AST-GCN: Augmented Spatial Temporal Graph Convolutional Neural Network for Gait Emotion Recognition

• Published in: IEEE transactions on circuits and systems for video technology Vol. 34; no. 6; pp. 4581 - 4595
• Main Authors: Chen, Chuang, Sun, Xiao, Tu, Zhengzheng, Wang, Meng
• Format: Journal Article
• Language: English
• Published: New York IEEE 01.06.2024; The Institute of Electrical and Electronics Engineers, Inc. (IEEE)

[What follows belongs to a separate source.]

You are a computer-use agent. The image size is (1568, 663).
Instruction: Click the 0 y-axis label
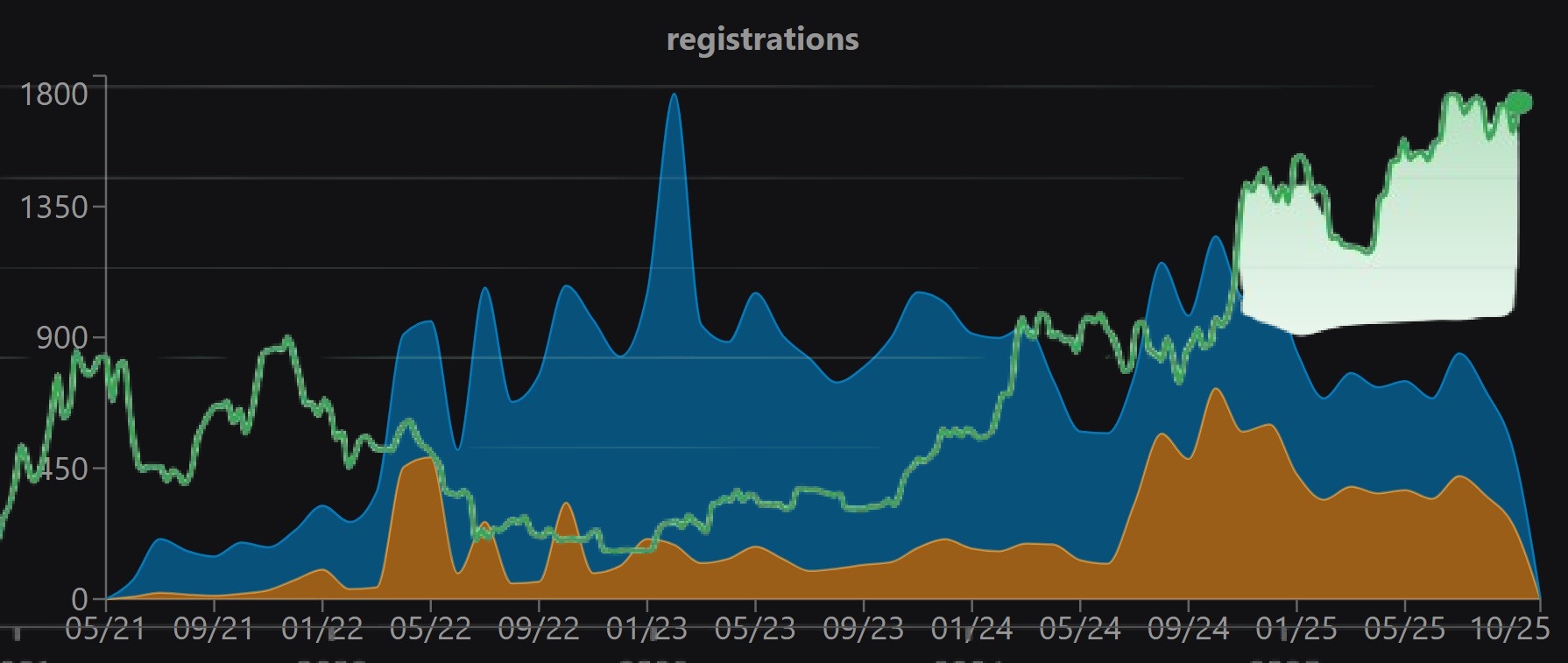coord(80,600)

• Subjects: affective computing; Artificial neural networks; Convolutional neural networks; Datasets; Emotion recognition; Emotions; Feature extraction; Gait emotion recognition; graph convolutional; Graph neural networks; Joints; Legged locomotion; Machine learning; Neural networks; Pedestrians; Support vector machines; Three-dimensional displays; Walking
• ISSN: 1051-8215; 1558-2205
• DOI: 10.1109/TCSVT.2023.3341728

Skeleton-based methods have recently achieved good performance in deep learning-based gait emotion recognition (DL-GER). However, the current methods have two drawbacks that limit the ability to learn discriminative emotional features from gait. First, these methods do not exclude the effect of the subject's walking orientation on emotion classification. Second, they do not sufficiently learn the implicit connections between the joints during human walking. In this paper, an augmented spatial-temporal graph convolutional neural network (AST-GCN) is introduced to solve these two problems. The interframe shift encoding (ISE) module acquires interframe shifts of joints to make the network sensitive to changes in emotion-related joint movements regardless of the subject's walking orientation. A multichannel implicit connection inference method learns more implicit connection relations related to emotions. Notably, we unify current skeleton-based methods into a common framework that validates the most powerful feature representation capability of our AST-GCN from a theoretical perspective. In addition, we extend the skeleton-based gait dataset using posture estimation software. Experiments demonstrate that our AST-GCN outperforms state-of-the-art methods on three datasets on two tasks.